> ACTION ITEM:
Look through the lines below and copy each one that includes "Expand".

> TASK MATERIAL:
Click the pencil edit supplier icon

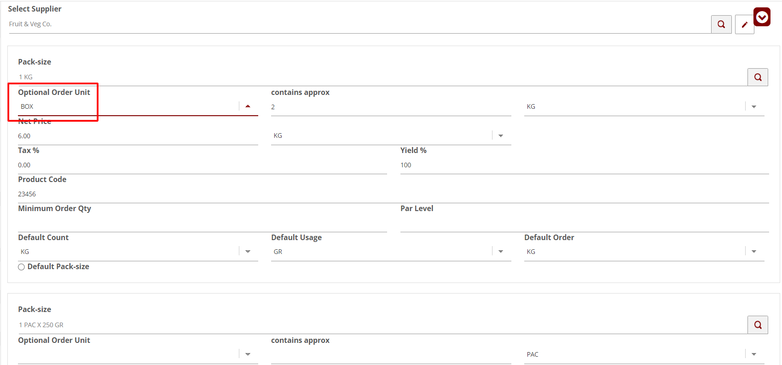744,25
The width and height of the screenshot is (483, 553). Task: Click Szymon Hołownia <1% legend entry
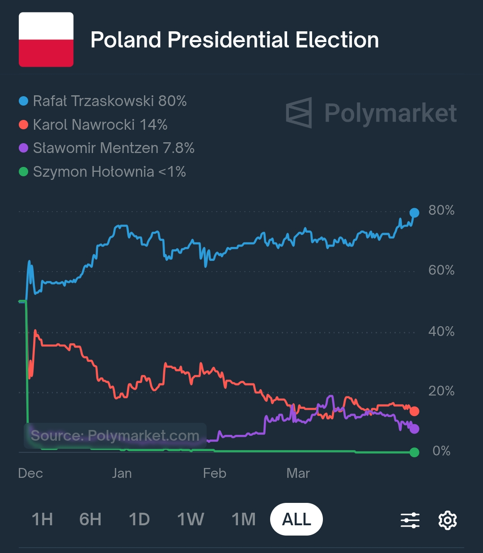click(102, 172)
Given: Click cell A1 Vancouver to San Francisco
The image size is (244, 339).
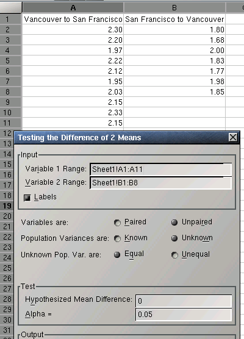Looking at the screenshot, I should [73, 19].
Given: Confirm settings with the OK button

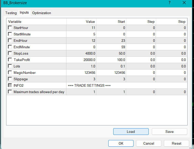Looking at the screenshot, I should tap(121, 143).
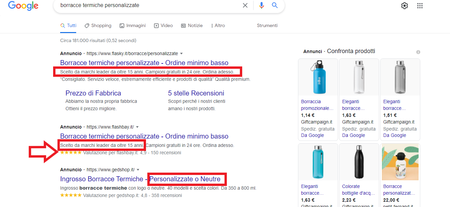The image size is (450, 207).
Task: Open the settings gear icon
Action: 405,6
==
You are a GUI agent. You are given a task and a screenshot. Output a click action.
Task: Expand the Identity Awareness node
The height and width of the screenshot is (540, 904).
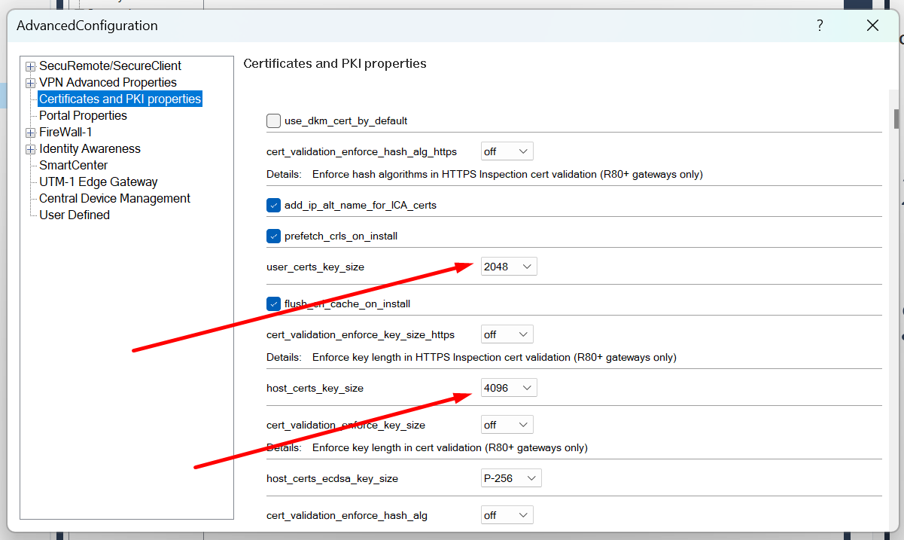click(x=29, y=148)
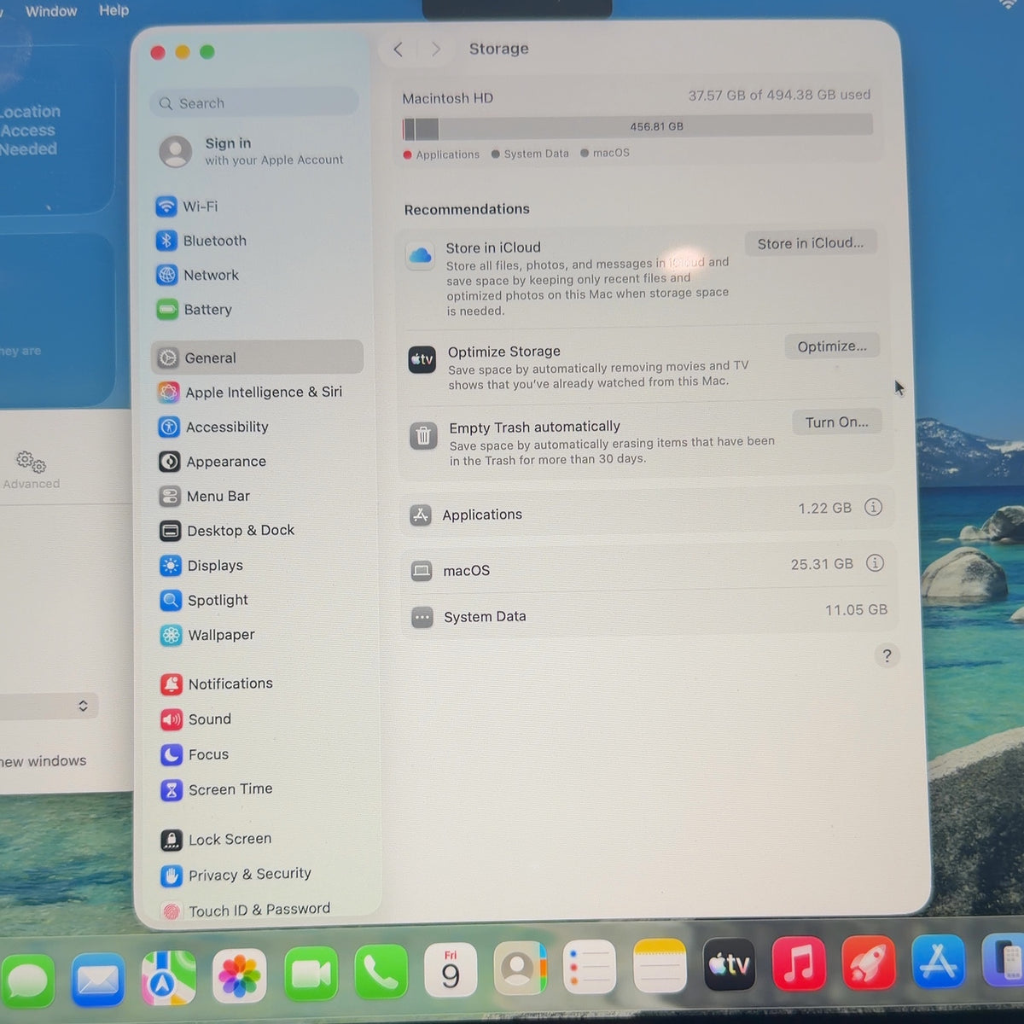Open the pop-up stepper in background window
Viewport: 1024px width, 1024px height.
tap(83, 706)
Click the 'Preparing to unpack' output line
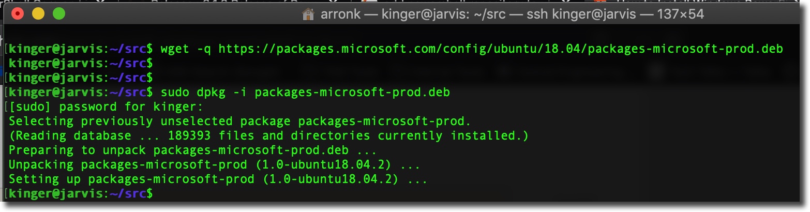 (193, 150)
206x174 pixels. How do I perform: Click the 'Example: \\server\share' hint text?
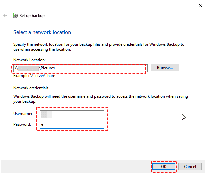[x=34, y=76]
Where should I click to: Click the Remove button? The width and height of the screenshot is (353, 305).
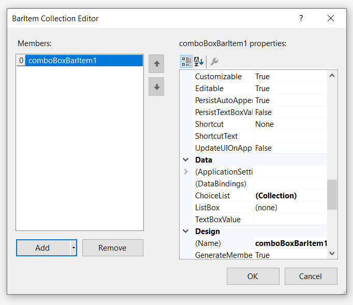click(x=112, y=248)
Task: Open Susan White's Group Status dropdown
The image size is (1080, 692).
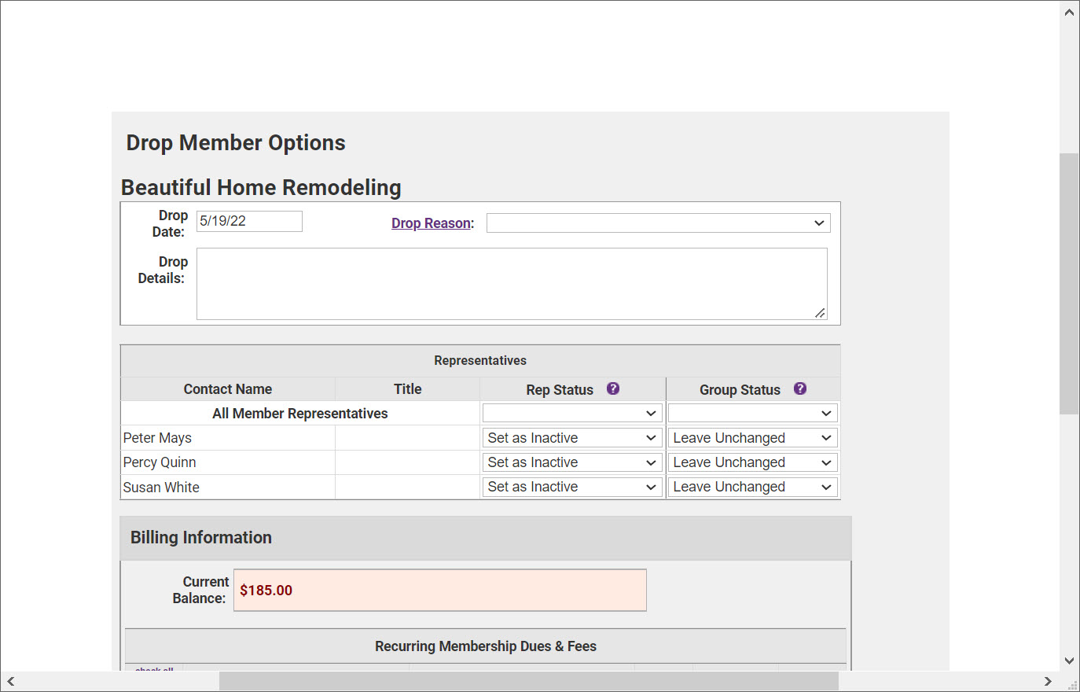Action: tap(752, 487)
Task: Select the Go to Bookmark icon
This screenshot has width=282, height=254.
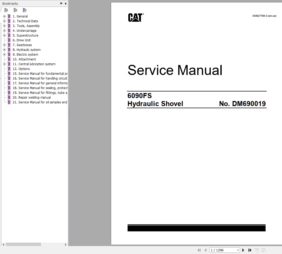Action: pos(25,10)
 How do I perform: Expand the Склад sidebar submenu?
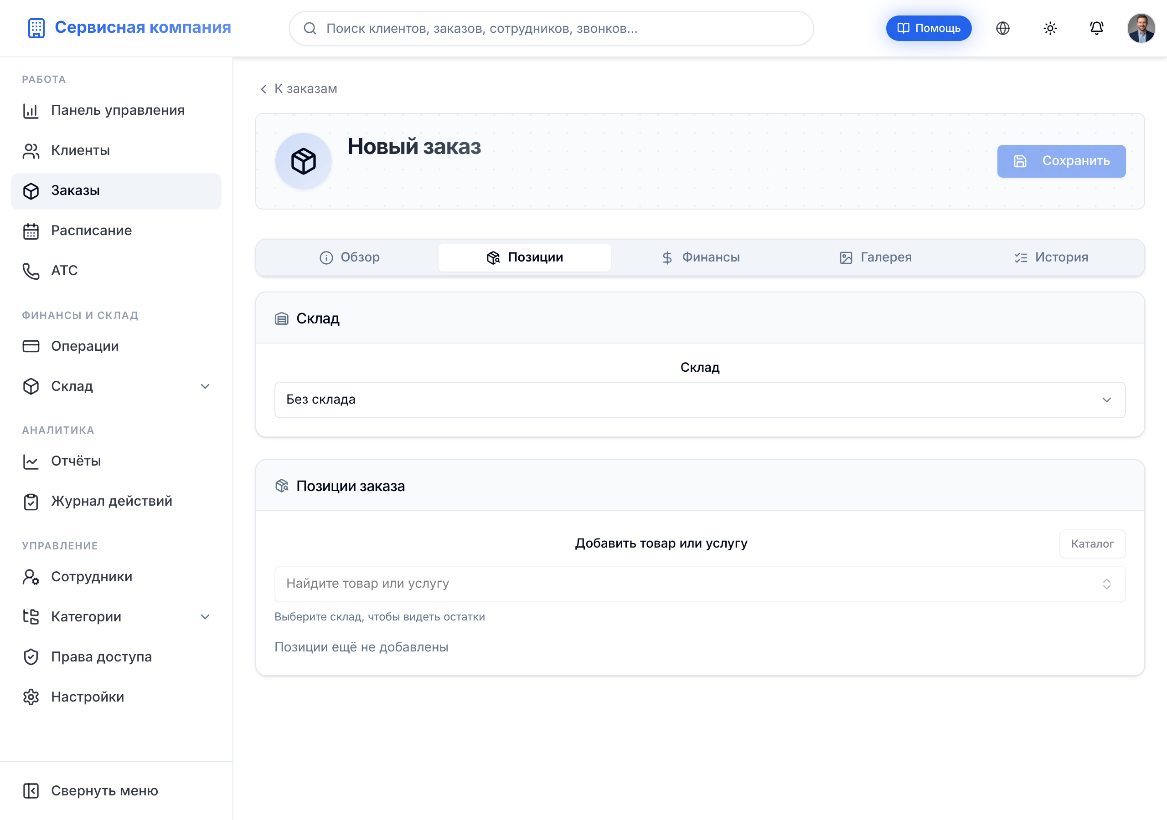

> FINISHED TASK:
Task: Expand the Identity Awareness node
 How do I perform: Expand the Склад sidebar submenu?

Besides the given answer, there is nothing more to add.